Indelibly imprinted on my brain is that first bike ride. I set the needle at the very
outside of the lead-in groove and hopped on the bike.
DuddleyDuddelyDAHdadaDuddleyDuddelyDAHdada. To quote a current Hyundai
commercial, “Holy [bleep].” As a guitarist, I hate song lyrics on principle, but when the
singer croons “What’s the future of mankind, don’t ask me ‘cause I got left behind; Don’t
ask me, I don’t know,” well, I’m hooked. Better than “The Letter.” Randy Rhoads? I’d
never heard guitar playing like that. Bach for rock n’ roll.
What followed was a descent into Heavy Metal. I’d missed all popular music
after 1972 or ‘73. Three Dog Night and Jethro Tull were the last things I’d listened to
before switching to Julian Bream and John Williams. By total coincidence I found
myself at the beginning of the New Wave of British Heavy Metal, affectionately dubbed
by critics at the time NWOBHM. Hmm…
I bought magazines. I devoured records. I began to notice the guitars. The
tastes of the NWOBHM and the nascent American correlatives, which would eventually
become known as neo-classical metal, liked Flying Vees and Explorers and other
non-Spanish-shaped guitars, often with custom graphic finishes.
It would be a few years before I started collecting electric guitars, by which time
the guitars of the NWOBHM were becoming passé. But my interest had been piqued
and I began picking up some of the more noble examples. Like this 1983 Aria Pro II XX
Deluxe, part of their XX Series.
Basically, it’s a mini-Vee with graphics. I’m not sure
what the body is, but it’s lightweight, maybe poplar or alder. I don’t know who made it.

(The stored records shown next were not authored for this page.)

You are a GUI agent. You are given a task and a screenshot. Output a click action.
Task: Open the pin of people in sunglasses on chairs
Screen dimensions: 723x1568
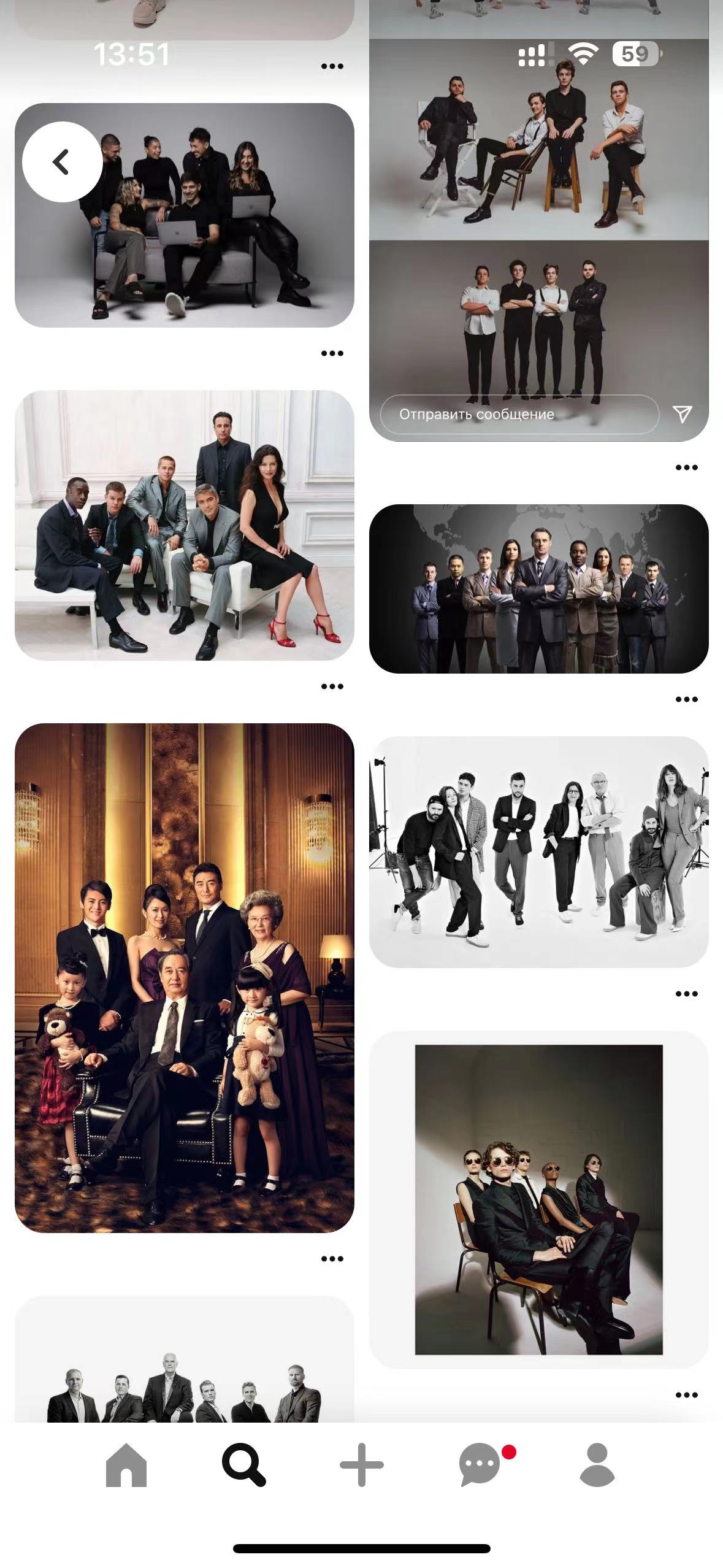tap(538, 1199)
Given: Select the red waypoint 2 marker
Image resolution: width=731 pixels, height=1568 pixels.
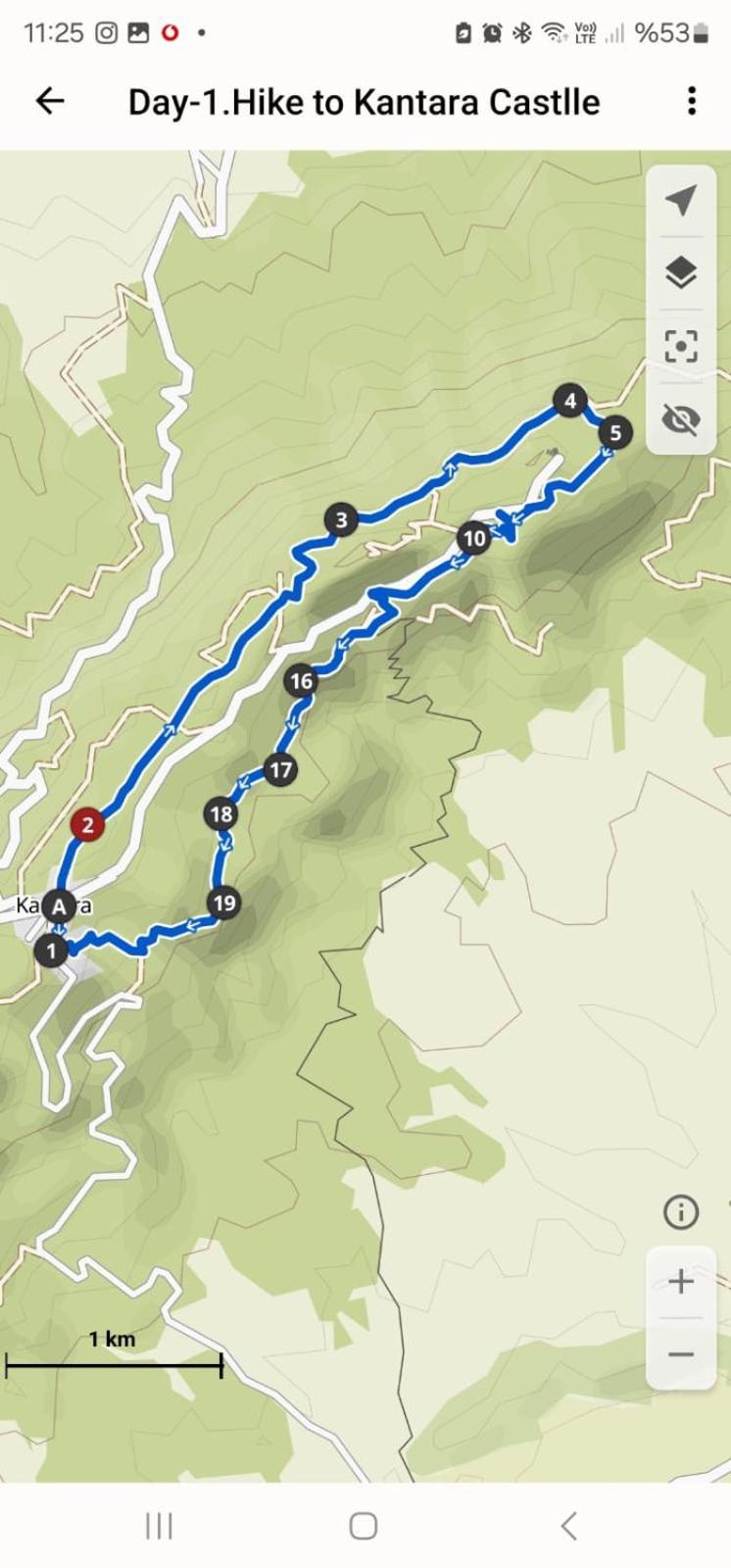Looking at the screenshot, I should tap(87, 824).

Aria was/is a trading company. Trading companies did the marketing and distribution,
working with a family of factories to provide whatever product they needed. Many of
Aria’s better models were produced by the legendary Matsumoku in Japan, but these
XXs do not have that vibe. Instead, these remind me more of the Ibanez Axstars of
1986 which were made not at FujiGen but at Chushin, also in Japan. To quote Randy
Newman’s theme for Monk, I could be wrong now, but I don’t think so.
If you’re going to hop around on-stage in Spandex—which I, needing an
exercycle, sure as hell would never do—you could do a lot worse than this Aria. The
neck is lacquered black, which increases speed. The two Protomatic V humbuckers
(probably Gotohs) are decently hot. In 1983, when this was made, locking vibratos had
yet to conquer the world, so we still have a traditional style. This particular guitar was
found as new old stock, never having been previously sold or played. Pretty neat.
A lot of water has passed under the bridge since these heavy metal guitars were
popular. Not least of which is being able to buy inexpensive Japanese guitars for sale
in the U.S. Nevermind whatever is the latest iteration of Heavy Metal, which is eons
away from NWOBHM. And my exercycle rides hooked up to my KLH. (Not to mention
even KLH.) For the record (history, not vinyl), I try to walk 3 miles every day, plugged
into an iPod with SkullCandy earbuds listening to…sorry, the latest Solomon Silber or
Ana Vidovic classical guitar CD. But, I confess, every once in a while on my walks I dial
down to Ozzie and Randy wailing on “Don’t ask me, I don’t know (know, know, know).”